CHALLENGES:
- a) From the vector resolute passage below, copy the stretch from "The other component" through "give it direction)." word for word.
- b) Answer these questions using the vector resolute passage below.
(i) The vector resolute is the orthogonal projection of which vector onto which vector?
(ii) The other component of vector a is perpendicular to which vector?
(iii) What is the scalar resolute multiplied by to give the vector resolute?
*** PASSAGE SHOWN
The vector resolute is a vector, and is the orthogonal projection of the vector \mathbf{a} onto the vector \mathbf{b}. The vector resolute is also said to be a component of vector \mathbf{a} in the direction of vector \mathbf{b}.

The other component of \mathbf{a} (perpendicular to \mathbf{b}) is given by:

\mathbf{a}\ -\ (\mathbf{a}\cdot\mathbf{\hat b})\mathbf{\hat b}.

The vector resolute is also the scalar resolute multiplied by \mathbf{\hat b} (in order to convert it into a vector, or give it direction).
******
*** DATA PROVIDED
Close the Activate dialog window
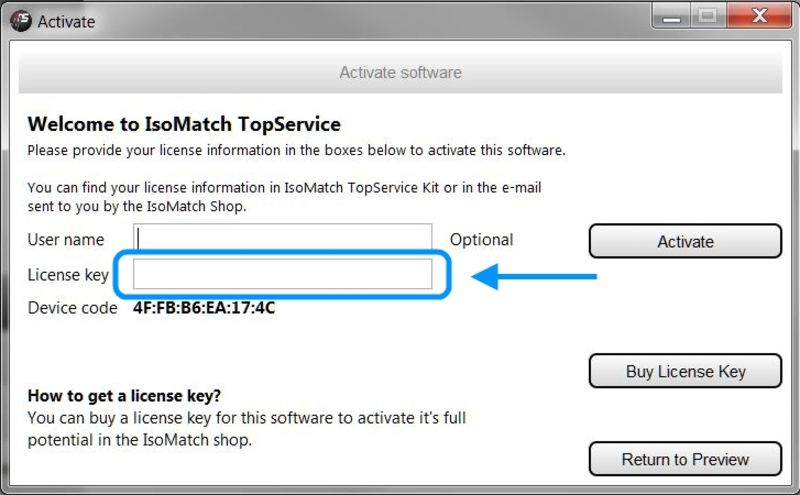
******
FINAL ANSWERS:
- a)
The other component of \mathbf{a} (perpendicular to \mathbf{b}) is given by:

\mathbf{a}\ -\ (\mathbf{a}\cdot\mathbf{\hat b})\mathbf{\hat b}.

The vector resolute is also the scalar resolute multiplied by \mathbf{\hat b} (in order to convert it into a vector, or give it direction).

- b)
(i) Vector a onto vector b.
(ii) Vector b.
(iii) b̂.